Construir comunidades inclusivas significa generar espacios en los que todas las personas puedan participar, compartir experiencias y formar parte activa de su entorno. Con este objetivo, Navia acogió el I Circuito de Accesibilidad, una iniciativa de sensibilización y participación comunitaria que reunió a personas de diferentes edades, capacidades y entidades para experimentar, aprender y reflexionar juntas sobre la importancia de avanzar hacia una sociedad más accesible e inclusiva.

Bajo el lema "Diviértete, experimenta y construye accesibilidad desde la inclusión", el circuito, celebrado el pasado jueves 30 de julio, propuso diferentes estaciones en las que las personas participantes pudieron experimentar distintas maneras de desenvolverse ante situaciones y barreras presentes en el día a día. La experiencia permitió reflexionar sobre cómo el entorno, la accesibilidad y los apoyos adecuados pueden facilitar la autonomía y la participación de las personas con diversidad funcional, poniendo el foco no solo en las barreras, sino también en las capacidades y en las soluciones que contribuyen a superarlas.

El carácter comunitario de la propuesta se reflejó especialmente en la diversidad de las personas participantes. Niños y niñas de los campamentos de verano de Sal y Pimienta, Zapatillas Rojas y Fundación EDES compartieron la experiencia con personas usuarias del Centro de Día y del Centro de Apoyo a la Integración de FASAD. A ellas se fueron sumando, a lo largo de la mañana, vecinos, vecinas y personas que transitaban por la zona, convirtiendo el circuito en un espacio abierto de encuentro, convivencia, sensibilización y aprendizaje compartido.
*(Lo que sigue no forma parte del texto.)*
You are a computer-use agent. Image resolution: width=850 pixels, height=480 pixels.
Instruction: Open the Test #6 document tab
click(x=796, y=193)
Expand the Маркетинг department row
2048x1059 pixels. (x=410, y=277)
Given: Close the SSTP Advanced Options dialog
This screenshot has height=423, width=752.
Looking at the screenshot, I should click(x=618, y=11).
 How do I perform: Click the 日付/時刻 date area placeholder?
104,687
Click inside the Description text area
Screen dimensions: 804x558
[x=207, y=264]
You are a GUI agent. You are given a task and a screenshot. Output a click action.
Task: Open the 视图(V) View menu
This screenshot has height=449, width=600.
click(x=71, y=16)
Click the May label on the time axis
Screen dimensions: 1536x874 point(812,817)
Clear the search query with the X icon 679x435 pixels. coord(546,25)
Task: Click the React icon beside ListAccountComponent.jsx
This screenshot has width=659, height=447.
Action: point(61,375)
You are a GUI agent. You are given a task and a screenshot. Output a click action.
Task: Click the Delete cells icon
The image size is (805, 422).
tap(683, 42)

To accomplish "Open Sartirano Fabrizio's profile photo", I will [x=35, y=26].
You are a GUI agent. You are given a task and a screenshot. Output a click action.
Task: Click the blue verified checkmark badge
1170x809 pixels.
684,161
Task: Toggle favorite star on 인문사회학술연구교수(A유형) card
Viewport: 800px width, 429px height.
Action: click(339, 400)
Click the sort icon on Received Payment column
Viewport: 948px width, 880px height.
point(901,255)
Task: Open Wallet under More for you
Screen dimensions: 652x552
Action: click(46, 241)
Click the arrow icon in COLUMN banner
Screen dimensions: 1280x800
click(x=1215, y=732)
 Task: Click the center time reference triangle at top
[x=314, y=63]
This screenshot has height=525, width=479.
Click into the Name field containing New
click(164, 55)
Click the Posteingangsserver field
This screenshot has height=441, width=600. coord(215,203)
La participación de personas con diferentes edades, experiencias y capacidades permitió generar uno de los principales valores de la jornada: compartir un mismo espacio, participar juntas y aprender unas de otras. A ello se sumó la implicación de las personas voluntarias, cuyo compromiso y colaboración fueron fundamentales tanto para el desarrollo de las actividades como para crear un entorno cercano y participativo. Su aportación refleja la importancia de la participación ciudadana y del compromiso colectivo para avanzar hacia comunidades en las que todas las personas tengan oportunidades de participar y contribuir.

Este espíritu de colaboración está también en la base del trabajo desarrollado desde la Mesa de Inclusión de Navia, un espacio de coordinación entre entidades que permite sumar conocimientos, experiencias, recursos y diferentes miradas para favorecer la inclusión y la participación en la comunidad. El Circuito de Accesibilidad es un ejemplo de cómo este trabajo en red puede traducirse en acciones concretas que acercan la inclusión a la vida cotidiana, generan espacios de encuentro y contribuyen a sensibilizar al conjunto de la ciudadanía. Fundación ONCE, Cosa Nuesa y Fundación EDES fueron las entidades encargadas de dinamizar las distintas pruebas y acompañar a las personas participantes durante toda la jornada.

Este tipo de iniciativas contribuyen a avanzar hacia comunidades más abiertas, participativas y accesibles, donde la diversidad forme parte de la vida cotidiana y todas las personas tengan oportunidades para relacionarse, aportar, participar activamente y sentirse parte de su entorno.

Esta actividad se enmarca en el proyecto de innovación social "Comunidades inclusivas: soluciones innovadoras de cuidado y apoyo en el medio rural", una operación del Ministerio de Trabajo y Economía Social en el marco del Programa estatal FSE+ Inclusión social, garantía infantil y juvenil y lucha contra la pobreza, impulsado por COCEDER y cofinanciado por la Unión Europea y el Principado de Asturias a través de la Consejería de Derechos Sociales y Bienestar.